- WRITTEN REQUEST 1:
Pick out every line of the listing below that contains the string "Instruction".

- PAGE EXCERPT:
>> START

At publication date, a free ebook version of this title will be available through Luminos, University of California Press’s Open Access publishing program. Visit www.luminosoa.org to learn more.

Built in the 1890s at the center of the nation, Leavenworth Federal Penitentiary was designed specifically to be a replica of the US Capitol Building. But why? The Prison of Democracy explains the political significance of a prison built to mimic one of America’s monuments to democracy. Locating Leavenworth in memory, history, and law, the prison geographically sits at the borders of Indian Territory (1825–1854) and Bleeding Kansas (1854–1864), both sites of contestation over slavery and freedom. Author Sara M. Benson argues that Leavenworth reshaped the design of punishment in America by gradually normalizing state-inflicted violence against citizens. Leavenworth’s peculiar architecture illustrates the real roots of mass incarceration—as an explicitly race- and nation-building system that has been ingrained in the very fabric of US history rather than as part of a recent post-war racial history. The book sheds light on the truth of the painful relationship between the carceral state and democracy in the US—a relationship that thrives to this day.

>> END

- WRITTEN REQUEST 2:
Answer these from the Leavenworth book description:
(a) In which decade was Leavenworth Federal Penitentiary built?
(b) Which building was the prison designed to replicate?
(c) What years does the description give for Bleeding Kansas?

- INFORMATION PROVIDED:
>> START

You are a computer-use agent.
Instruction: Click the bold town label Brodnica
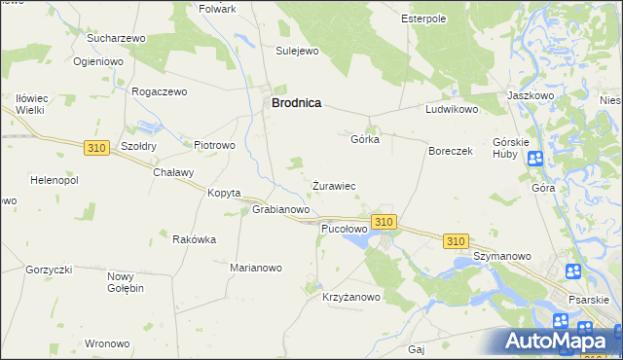[x=297, y=102]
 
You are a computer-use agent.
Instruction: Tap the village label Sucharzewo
[x=116, y=38]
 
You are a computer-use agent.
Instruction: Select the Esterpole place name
[x=423, y=18]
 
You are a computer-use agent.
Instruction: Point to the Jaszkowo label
[x=531, y=96]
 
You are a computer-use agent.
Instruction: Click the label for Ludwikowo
[x=452, y=110]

>> END

- CORRECT RESULT 1:
Instruction: Click the bold town label Brodnica
Instruction: Tap the village label Sucharzewo
Instruction: Select the Esterpole place name
Instruction: Point to the Jaszkowo label
Instruction: Click the label for Ludwikowo

- CORRECT RESULT 2:
(a) The 1890s.
(b) The US Capitol Building.
(c) 1854–1864.